WHAT YOU SHOULD DO: An exact transcript of the records is what this task asks for.

EXTRACTED RECORDS:

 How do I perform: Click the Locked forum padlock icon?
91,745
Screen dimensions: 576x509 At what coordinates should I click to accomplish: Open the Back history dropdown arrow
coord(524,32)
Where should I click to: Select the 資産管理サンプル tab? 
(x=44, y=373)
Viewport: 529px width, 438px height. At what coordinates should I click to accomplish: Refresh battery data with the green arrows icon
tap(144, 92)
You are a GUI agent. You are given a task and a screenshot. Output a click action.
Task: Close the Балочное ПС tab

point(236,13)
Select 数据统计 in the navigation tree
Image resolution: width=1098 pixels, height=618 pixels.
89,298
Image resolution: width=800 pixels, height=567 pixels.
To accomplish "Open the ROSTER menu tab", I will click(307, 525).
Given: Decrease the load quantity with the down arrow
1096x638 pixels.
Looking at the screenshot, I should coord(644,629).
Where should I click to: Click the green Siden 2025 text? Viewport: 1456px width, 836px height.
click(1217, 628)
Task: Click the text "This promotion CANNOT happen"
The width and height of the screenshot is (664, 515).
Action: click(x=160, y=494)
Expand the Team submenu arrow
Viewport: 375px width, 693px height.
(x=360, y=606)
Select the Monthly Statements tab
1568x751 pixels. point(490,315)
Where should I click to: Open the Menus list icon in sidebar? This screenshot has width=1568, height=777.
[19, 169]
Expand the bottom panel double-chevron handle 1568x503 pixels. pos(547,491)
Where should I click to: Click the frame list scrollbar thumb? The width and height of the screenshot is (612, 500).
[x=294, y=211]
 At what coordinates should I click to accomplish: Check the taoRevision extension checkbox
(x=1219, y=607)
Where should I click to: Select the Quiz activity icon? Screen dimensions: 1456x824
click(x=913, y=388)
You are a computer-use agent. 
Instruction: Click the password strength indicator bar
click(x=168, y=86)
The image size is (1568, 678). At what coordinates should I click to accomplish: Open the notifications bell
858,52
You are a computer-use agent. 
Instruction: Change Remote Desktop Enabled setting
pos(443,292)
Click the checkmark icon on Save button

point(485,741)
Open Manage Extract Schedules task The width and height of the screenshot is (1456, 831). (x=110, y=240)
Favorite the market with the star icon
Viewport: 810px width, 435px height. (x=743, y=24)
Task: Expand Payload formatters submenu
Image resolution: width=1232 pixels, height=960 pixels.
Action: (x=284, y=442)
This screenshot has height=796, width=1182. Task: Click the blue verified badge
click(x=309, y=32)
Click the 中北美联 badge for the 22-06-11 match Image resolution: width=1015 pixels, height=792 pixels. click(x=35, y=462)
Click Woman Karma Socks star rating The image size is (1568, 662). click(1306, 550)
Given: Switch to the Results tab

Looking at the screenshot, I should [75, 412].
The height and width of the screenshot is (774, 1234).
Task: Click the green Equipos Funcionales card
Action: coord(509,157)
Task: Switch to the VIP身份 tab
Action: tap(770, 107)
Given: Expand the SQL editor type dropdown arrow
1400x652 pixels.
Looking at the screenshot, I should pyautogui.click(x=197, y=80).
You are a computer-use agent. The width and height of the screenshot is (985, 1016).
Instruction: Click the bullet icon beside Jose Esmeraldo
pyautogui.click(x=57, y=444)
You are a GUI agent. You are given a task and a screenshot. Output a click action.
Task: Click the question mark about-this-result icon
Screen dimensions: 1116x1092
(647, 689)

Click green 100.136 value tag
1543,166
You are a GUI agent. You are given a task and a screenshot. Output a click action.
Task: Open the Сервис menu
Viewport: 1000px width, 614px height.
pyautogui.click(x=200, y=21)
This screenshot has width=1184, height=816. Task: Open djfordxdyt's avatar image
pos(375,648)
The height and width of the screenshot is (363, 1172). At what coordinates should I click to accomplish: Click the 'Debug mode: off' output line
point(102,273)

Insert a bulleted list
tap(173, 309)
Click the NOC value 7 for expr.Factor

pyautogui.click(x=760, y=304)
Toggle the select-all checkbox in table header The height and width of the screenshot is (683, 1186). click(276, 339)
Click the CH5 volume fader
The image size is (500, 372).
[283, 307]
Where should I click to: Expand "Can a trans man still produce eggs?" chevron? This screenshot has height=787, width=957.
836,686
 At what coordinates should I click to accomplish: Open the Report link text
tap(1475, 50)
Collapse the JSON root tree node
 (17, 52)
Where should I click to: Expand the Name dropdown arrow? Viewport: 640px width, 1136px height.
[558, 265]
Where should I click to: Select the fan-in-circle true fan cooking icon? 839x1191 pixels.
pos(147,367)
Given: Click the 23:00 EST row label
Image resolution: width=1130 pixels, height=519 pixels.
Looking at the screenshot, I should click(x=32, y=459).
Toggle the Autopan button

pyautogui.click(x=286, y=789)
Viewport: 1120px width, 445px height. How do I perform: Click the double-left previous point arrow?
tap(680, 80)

YOUR SOLUTION:
 How do I perform: Click the Locked forum padlock icon?
91,745
Screen dimensions: 576x509 At what coordinates should I click to accomplish: Open the Back history dropdown arrow
coord(524,32)
Where should I click to: Select the 資産管理サンプル tab? 
(x=44, y=373)
Viewport: 529px width, 438px height. At what coordinates should I click to accomplish: Refresh battery data with the green arrows icon
tap(144, 92)
You are a GUI agent. You are given a task and a screenshot. Output a click action.
Task: Close the Балочное ПС tab

point(236,13)
Select 数据统计 in the navigation tree
Image resolution: width=1098 pixels, height=618 pixels.
89,298
Image resolution: width=800 pixels, height=567 pixels.
To accomplish "Open the ROSTER menu tab", I will click(307, 525).
Given: Decrease the load quantity with the down arrow
1096x638 pixels.
Looking at the screenshot, I should coord(644,629).
Where should I click to: Click the green Siden 2025 text? Viewport: 1456px width, 836px height.
click(1217, 628)
Task: Click the text "This promotion CANNOT happen"
The width and height of the screenshot is (664, 515).
Action: click(x=160, y=494)
Expand the Team submenu arrow
Viewport: 375px width, 693px height.
(x=360, y=606)
Select the Monthly Statements tab
1568x751 pixels. point(490,315)
Where should I click to: Open the Menus list icon in sidebar? This screenshot has width=1568, height=777.
[19, 169]
Expand the bottom panel double-chevron handle 1568x503 pixels. pos(547,491)
Where should I click to: Click the frame list scrollbar thumb? The width and height of the screenshot is (612, 500).
[x=294, y=211]
 At what coordinates should I click to accomplish: Check the taoRevision extension checkbox
(x=1219, y=607)
Where should I click to: Select the Quiz activity icon? Screen dimensions: 1456x824
click(x=913, y=388)
You are a computer-use agent. 
Instruction: Click the password strength indicator bar
click(x=168, y=86)
The image size is (1568, 678). At what coordinates should I click to accomplish: Open the notifications bell
858,52
You are a computer-use agent. 
Instruction: Change Remote Desktop Enabled setting
pos(443,292)
Click the checkmark icon on Save button

point(485,741)
Open Manage Extract Schedules task The width and height of the screenshot is (1456, 831). (x=110, y=240)
Favorite the market with the star icon
Viewport: 810px width, 435px height. (x=743, y=24)
Task: Expand Payload formatters submenu
Image resolution: width=1232 pixels, height=960 pixels.
Action: (x=284, y=442)
This screenshot has height=796, width=1182. Task: Click the blue verified badge
click(x=309, y=32)
Click the 中北美联 badge for the 22-06-11 match Image resolution: width=1015 pixels, height=792 pixels. click(x=35, y=462)
Click Woman Karma Socks star rating The image size is (1568, 662). click(1306, 550)
Given: Switch to the Results tab

Looking at the screenshot, I should [75, 412].
The height and width of the screenshot is (774, 1234).
Task: Click the green Equipos Funcionales card
Action: coord(509,157)
Task: Switch to the VIP身份 tab
Action: tap(770, 107)
Given: Expand the SQL editor type dropdown arrow
1400x652 pixels.
Looking at the screenshot, I should pyautogui.click(x=197, y=80).
You are a computer-use agent. The width and height of the screenshot is (985, 1016).
Instruction: Click the bullet icon beside Jose Esmeraldo
pyautogui.click(x=57, y=444)
You are a GUI agent. You are given a task and a screenshot. Output a click action.
Task: Click the question mark about-this-result icon
Screen dimensions: 1116x1092
(647, 689)

Click green 100.136 value tag
1543,166
You are a GUI agent. You are given a task and a screenshot. Output a click action.
Task: Open the Сервис menu
Viewport: 1000px width, 614px height.
pyautogui.click(x=200, y=21)
This screenshot has width=1184, height=816. Task: Open djfordxdyt's avatar image
pos(375,648)
The height and width of the screenshot is (363, 1172). At what coordinates should I click to accomplish: Click the 'Debug mode: off' output line
point(102,273)

Insert a bulleted list
tap(173, 309)
Click the NOC value 7 for expr.Factor

pyautogui.click(x=760, y=304)
Toggle the select-all checkbox in table header The height and width of the screenshot is (683, 1186). click(276, 339)
Click the CH5 volume fader
The image size is (500, 372).
[283, 307]
Where should I click to: Expand "Can a trans man still produce eggs?" chevron? This screenshot has height=787, width=957.
836,686
 At what coordinates should I click to accomplish: Open the Report link text
tap(1475, 50)
Collapse the JSON root tree node
 (17, 52)
Where should I click to: Expand the Name dropdown arrow? Viewport: 640px width, 1136px height.
[558, 265]
Where should I click to: Select the fan-in-circle true fan cooking icon? 839x1191 pixels.
pos(147,367)
Given: Click the 23:00 EST row label
Image resolution: width=1130 pixels, height=519 pixels.
Looking at the screenshot, I should click(x=32, y=459).
Toggle the Autopan button

pyautogui.click(x=286, y=789)
Viewport: 1120px width, 445px height. How do I perform: Click the double-left previous point arrow?
tap(680, 80)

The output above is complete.